Les trois centres de formation des apprentis (CFA) d’Orléans, Bourges et Tours effectuent leur révolution verte. « Au départ, je voulais que les centres de formation servent d’exemple dans le cadre d’une gestion des ressources et des déchets », explique Laurent Haon, directeur des trois CFA.

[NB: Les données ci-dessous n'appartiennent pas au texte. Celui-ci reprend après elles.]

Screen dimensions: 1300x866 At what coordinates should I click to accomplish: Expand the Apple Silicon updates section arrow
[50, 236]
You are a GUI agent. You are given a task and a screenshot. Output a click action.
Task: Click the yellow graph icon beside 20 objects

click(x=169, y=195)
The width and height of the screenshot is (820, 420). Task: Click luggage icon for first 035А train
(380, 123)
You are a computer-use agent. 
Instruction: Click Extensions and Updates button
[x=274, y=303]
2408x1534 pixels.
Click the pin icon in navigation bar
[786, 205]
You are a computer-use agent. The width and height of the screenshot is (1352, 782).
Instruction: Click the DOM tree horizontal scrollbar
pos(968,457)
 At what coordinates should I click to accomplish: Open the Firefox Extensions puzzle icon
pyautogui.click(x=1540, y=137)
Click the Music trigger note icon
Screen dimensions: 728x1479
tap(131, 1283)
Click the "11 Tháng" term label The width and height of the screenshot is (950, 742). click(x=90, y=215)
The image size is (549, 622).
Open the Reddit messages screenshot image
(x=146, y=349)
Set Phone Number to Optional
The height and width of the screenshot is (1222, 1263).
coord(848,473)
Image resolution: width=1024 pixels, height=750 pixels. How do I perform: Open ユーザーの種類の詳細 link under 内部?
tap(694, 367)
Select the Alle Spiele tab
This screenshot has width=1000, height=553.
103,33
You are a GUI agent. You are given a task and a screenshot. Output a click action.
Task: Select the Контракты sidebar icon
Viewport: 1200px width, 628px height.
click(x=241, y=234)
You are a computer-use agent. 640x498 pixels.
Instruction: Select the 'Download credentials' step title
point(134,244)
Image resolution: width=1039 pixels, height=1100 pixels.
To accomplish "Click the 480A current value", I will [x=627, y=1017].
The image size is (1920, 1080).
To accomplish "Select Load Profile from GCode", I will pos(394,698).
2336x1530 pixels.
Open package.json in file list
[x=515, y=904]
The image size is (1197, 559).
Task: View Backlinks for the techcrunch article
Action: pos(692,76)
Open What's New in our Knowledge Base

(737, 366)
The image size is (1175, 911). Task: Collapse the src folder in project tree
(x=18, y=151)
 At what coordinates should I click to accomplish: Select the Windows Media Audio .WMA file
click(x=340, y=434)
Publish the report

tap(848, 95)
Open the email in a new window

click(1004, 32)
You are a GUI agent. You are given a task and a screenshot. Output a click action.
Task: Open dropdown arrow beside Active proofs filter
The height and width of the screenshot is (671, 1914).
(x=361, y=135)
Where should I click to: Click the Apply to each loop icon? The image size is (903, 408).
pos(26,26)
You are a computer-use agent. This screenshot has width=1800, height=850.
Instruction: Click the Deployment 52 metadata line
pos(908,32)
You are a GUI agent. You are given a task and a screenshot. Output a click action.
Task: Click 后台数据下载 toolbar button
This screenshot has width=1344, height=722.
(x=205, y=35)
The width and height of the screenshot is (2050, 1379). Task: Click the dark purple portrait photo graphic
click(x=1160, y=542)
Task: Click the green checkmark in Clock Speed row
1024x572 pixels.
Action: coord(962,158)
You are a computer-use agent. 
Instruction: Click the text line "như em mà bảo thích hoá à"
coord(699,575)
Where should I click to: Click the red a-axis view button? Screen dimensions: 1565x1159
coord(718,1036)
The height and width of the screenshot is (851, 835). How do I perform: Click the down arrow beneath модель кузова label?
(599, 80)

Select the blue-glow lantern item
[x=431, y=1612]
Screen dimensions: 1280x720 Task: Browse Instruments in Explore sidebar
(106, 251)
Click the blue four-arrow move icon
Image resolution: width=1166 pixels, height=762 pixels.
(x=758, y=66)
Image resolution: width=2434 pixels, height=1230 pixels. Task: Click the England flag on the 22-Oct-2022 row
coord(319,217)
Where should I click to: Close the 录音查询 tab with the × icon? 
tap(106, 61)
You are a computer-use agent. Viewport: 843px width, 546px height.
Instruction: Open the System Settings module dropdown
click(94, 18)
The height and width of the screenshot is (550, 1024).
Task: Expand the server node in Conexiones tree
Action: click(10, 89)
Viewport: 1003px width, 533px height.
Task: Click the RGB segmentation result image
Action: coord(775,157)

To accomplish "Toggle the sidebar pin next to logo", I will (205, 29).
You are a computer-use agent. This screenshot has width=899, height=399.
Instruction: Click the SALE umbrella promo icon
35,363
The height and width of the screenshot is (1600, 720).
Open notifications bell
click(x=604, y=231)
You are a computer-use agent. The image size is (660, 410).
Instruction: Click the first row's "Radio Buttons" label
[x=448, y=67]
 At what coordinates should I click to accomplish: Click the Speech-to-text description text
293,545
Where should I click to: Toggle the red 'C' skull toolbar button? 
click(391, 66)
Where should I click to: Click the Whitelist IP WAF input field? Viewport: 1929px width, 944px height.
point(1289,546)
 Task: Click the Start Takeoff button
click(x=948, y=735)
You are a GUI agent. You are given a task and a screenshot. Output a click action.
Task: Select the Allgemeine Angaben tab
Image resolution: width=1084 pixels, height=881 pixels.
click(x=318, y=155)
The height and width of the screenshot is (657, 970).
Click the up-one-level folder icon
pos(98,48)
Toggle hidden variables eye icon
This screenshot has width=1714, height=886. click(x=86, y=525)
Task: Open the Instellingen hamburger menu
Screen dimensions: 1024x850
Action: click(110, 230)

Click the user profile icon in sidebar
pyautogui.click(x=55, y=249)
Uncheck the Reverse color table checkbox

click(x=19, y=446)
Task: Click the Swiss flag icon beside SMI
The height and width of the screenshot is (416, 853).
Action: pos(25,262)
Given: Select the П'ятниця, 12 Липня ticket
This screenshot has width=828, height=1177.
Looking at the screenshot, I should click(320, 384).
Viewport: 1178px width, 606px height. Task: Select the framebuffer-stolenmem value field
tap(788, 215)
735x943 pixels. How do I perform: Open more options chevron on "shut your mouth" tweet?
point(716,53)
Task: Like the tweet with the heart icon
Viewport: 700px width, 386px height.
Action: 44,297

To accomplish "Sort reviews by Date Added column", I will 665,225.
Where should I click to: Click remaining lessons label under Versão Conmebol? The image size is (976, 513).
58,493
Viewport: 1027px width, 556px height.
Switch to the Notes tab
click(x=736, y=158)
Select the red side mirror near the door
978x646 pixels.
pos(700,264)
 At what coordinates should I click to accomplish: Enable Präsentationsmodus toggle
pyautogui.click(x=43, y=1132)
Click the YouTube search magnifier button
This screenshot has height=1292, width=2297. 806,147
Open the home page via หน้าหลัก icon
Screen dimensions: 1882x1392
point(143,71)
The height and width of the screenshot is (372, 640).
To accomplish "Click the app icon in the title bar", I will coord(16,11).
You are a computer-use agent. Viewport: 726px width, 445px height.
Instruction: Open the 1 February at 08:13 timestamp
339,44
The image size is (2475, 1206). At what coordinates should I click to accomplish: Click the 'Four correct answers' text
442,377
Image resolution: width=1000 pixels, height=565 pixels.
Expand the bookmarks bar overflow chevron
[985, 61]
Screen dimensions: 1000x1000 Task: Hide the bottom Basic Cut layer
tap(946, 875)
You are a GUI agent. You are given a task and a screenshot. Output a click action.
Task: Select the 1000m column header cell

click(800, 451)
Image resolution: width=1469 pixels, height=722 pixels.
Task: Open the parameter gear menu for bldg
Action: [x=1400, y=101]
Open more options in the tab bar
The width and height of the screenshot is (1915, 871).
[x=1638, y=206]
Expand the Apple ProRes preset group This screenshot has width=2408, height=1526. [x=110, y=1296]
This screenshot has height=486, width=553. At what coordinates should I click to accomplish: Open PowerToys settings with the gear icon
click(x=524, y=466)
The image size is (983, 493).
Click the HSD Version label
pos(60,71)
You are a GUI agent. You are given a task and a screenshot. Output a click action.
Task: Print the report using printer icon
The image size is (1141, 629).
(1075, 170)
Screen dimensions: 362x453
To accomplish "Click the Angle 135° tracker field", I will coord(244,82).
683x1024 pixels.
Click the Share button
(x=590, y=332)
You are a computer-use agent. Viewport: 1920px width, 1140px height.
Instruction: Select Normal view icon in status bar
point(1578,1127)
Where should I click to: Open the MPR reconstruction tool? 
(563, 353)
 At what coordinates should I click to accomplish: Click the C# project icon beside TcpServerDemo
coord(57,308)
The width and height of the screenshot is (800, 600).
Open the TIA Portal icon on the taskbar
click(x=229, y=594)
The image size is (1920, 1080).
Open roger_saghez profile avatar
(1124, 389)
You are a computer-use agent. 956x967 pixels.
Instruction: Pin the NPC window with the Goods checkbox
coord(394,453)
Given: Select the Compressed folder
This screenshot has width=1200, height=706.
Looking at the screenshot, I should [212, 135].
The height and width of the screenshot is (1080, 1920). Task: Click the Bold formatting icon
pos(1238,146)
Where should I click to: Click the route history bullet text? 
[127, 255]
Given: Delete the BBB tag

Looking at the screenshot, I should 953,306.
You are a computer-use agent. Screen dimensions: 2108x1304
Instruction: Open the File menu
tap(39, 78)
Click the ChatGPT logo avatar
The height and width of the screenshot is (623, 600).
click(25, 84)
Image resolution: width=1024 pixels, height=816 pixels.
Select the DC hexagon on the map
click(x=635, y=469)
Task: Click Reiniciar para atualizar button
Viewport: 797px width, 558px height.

Dorénavant, le tri sélectif est de rigueur dans les trois établissements avec des lampes qui sont munies d’ampoules basse consommation et des produits d’entretien labellisés bio. Ce n’est pas tout. Transports en commun et covoiturage sont encouragés, les repas sont bio et des affiches rappellent la nécessité d’économiser l’énergie. Au CFA d’Orléans, l’installation d’un chauffe-eau solaire et d’une cuve récupératrice des eaux de pluie à usage sanitaire est en cours.

Une nouvelle approche pédagogique

Les cours eux-mêmes se sont mis au bio puisque les préparations réalisées en travaux pratiques sont effectuées avec des poudres inertes. « Nous conservons ainsi la même efficacité pédagogique mais sans impact sur l’environnement », commente Laurent Haon. Les équipes pédagogiques et administratives des trois centres ont également eu l’idée de relire le référentiel de formation du BP de préparateur en pharmacie sous l’angle du développement durable. En outre, les cours de chimie et de toxicologie seront l’occasion de parler des produits polluants. La préservation de la biodiversité va être abordée en cours de microbiologie, de phytothérapie et de pharmacologie et la gestion des déchets sera traitée avec les dispositifs médicaux et les méfaits des parabens seront vus en galénique. « Il ne s’agit plus seulement de former un professionnel par l’acquisition de connaissances contenues dans un référentiel, commente Laurent Haon, mais de former un citoyen respectueux du développement durable et acteur de prévention sanitaire dans son exercice quotidien. » 350 apprentis vont tester cette nouvelle approche pédagogique.